監督は“パウル・ウルキホ・アリホ”という人で、バスク地方出身で、まだ比較的若い人物。本作の前は短編を複数撮っているだけであり、本作は長編初監督っぽいですね。
Netflixオリジナル作品として配信中。オリジナル言語はバスク語なので、できたら難解とされるバスク語で鑑賞してみると雰囲気が一番でてくると思います。
『エレメンタリ 鍛冶屋と悪魔と少女』感想(ネタバレあり)
前半は得体のしれないホラー
ある町にやってきたオルティスという男。宿を探してザラの店にやってきた彼は、地元の人たちに、自分は州政府の者で、調査でこの町にいる鍛冶屋を探していると説明します。地元の人間はその男をパチと呼び、皆一様に凶暴でイカレた奴だからやめておけと言いますが、オルティスは譲りません。結局、オルティスは単独でその鍛冶場に向かいますが、そこは異様な棘が張り巡らされた背丈を超える柵で囲まれて施錠されていたため、入れませんでした。そこでオルティスは地元の男たちに助けを依頼します。そのうちの一人があの場所には黄金が隠されているという噂を語ります。
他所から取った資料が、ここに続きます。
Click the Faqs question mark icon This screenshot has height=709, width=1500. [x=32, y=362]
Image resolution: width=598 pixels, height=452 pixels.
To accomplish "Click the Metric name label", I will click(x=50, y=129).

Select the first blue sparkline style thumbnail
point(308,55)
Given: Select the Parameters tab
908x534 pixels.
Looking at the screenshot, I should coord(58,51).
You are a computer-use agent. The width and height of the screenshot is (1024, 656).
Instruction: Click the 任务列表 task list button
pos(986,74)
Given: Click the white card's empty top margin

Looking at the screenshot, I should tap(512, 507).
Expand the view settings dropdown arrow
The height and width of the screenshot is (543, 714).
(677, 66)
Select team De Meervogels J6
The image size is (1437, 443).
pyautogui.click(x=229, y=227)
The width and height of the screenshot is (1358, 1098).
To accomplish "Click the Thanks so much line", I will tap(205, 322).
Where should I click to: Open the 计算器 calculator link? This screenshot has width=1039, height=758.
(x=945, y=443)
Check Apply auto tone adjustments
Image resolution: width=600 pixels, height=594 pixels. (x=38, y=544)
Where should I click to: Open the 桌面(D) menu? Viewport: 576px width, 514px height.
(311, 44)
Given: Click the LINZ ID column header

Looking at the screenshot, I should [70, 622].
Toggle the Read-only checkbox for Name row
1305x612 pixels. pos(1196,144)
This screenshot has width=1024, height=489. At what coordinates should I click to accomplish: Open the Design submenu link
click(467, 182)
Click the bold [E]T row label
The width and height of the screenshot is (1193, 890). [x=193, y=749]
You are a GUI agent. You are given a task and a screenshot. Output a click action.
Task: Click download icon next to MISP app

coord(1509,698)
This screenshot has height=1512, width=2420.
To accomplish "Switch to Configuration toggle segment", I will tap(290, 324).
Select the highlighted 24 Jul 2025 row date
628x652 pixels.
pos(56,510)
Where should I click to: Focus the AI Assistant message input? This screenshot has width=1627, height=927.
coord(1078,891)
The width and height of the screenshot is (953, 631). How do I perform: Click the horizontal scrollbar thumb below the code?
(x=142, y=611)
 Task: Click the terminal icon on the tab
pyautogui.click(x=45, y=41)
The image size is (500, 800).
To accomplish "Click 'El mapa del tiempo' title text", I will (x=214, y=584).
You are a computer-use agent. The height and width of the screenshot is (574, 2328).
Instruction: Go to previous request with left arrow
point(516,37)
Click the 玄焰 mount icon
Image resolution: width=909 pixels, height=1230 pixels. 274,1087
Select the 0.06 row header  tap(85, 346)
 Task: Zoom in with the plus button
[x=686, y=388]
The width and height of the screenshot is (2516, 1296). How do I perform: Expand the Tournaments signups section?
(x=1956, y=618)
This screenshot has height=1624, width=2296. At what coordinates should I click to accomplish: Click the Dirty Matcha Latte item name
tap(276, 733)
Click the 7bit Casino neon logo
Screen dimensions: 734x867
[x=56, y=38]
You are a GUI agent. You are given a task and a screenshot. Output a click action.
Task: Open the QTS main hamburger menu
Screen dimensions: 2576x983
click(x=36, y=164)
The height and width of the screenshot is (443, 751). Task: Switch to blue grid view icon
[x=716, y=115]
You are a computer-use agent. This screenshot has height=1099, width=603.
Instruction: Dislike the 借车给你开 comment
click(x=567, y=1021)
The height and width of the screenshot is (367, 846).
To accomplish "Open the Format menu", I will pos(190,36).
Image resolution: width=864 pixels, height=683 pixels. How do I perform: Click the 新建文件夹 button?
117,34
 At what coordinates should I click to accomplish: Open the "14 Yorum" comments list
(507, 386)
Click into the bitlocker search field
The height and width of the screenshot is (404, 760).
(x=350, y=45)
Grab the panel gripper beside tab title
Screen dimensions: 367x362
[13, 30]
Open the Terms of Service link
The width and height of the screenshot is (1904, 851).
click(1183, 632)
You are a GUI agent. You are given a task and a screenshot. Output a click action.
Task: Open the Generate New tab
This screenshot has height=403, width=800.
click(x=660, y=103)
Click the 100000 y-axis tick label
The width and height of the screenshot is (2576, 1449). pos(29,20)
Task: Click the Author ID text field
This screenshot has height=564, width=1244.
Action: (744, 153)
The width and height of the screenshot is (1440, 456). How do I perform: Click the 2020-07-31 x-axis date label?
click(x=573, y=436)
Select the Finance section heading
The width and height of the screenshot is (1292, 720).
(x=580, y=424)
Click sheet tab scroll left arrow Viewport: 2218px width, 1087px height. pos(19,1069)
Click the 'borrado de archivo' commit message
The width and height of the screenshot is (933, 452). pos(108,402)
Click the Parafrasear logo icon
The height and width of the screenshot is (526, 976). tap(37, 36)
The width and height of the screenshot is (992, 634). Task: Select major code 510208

しかし、戦時中に金目のものは全て消えたのでそんなモノは存在しないと、店主のサンティは否定。それでも結局、3人の男を連れて鍛冶場にやってきたオルティスですが、3人に探索を任せます。それぞれ武装して鍛冶場の入る3人。ところが扉ができた重武装の男に驚いた拍子に、一人が仕掛けられていたトラバサミに頭ごと倒れ、即死。パニックのまま、一行は退散するのでした。
この一連のシーンでは結構後に重要となる伏線が話のあちこちに隠されているので、2回目の鑑賞で気づくことも多いです。オルティスの態度、サンティの態度、鍛冶屋の噂話、戦争の話…どれもが意外に結びついています。案外、丁寧に作りこまれたシナリオなんですね。
ただ、何も知らない初見の観客としては、鍛冶場に入り込んでからの“お化け屋敷”的な体験が一番楽しいところ。明らかに雰囲気が異なる世界であり、とくに執拗に設置されたトラバサミなどが恐怖を増長。しかも、そのトラバサミに首がザシュっといく衝撃シーンで、これは相当ダークな民話なのではと襟を正してしまいます。
一方、町で暮らすウスエという少女のエピソードも同時並行で進みます。この子は両親がいないようで、孤独な生活をおくっていることが序盤の生々しいおままごとからわかるとおり。他の子どもからはなかなか酷い言葉で虐められているのですが、ウスエは即座に鉄拳制裁を下すので、あまり暗い気分を引きずらないのがこの物語の面白いところ。このアグレッシブな性格が後の物語を大きく動かす原動力になるのですが。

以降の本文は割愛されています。